■ Required work ■
Take the listing below and print exactly the lines starting at the line containing "Where should I" and ending at the line containing "Task: Open the bottom", both ends included, and no others.

Source information Block Start

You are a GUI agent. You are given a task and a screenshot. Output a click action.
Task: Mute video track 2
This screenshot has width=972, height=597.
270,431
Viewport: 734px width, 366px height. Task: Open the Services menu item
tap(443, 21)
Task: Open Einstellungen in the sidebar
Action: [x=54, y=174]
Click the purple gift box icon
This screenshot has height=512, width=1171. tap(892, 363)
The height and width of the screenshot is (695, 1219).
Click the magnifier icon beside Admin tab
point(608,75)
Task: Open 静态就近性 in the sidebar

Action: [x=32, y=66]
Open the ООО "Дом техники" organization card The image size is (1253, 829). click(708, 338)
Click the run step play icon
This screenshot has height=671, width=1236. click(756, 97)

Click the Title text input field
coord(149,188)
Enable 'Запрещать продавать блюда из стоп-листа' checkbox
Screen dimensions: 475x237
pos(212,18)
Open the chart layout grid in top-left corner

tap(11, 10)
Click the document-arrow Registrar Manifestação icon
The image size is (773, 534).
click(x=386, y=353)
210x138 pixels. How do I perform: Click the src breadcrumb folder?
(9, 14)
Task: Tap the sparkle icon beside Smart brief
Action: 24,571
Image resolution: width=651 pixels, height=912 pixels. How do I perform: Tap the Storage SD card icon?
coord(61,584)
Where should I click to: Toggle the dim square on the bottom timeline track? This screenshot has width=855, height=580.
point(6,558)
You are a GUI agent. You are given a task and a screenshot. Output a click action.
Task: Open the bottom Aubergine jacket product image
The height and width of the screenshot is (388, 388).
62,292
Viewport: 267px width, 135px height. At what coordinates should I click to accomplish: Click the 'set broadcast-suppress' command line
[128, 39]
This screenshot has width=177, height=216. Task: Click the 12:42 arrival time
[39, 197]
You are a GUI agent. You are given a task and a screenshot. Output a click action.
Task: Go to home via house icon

Source information Block End

■ Reply ■
Where should I click to: Toggle the dim square on the bottom timeline track? This screenshot has width=855, height=580.
point(6,558)
You are a GUI agent. You are given a task and a screenshot. Output a click action.
Task: Open the bottom Aubergine jacket product image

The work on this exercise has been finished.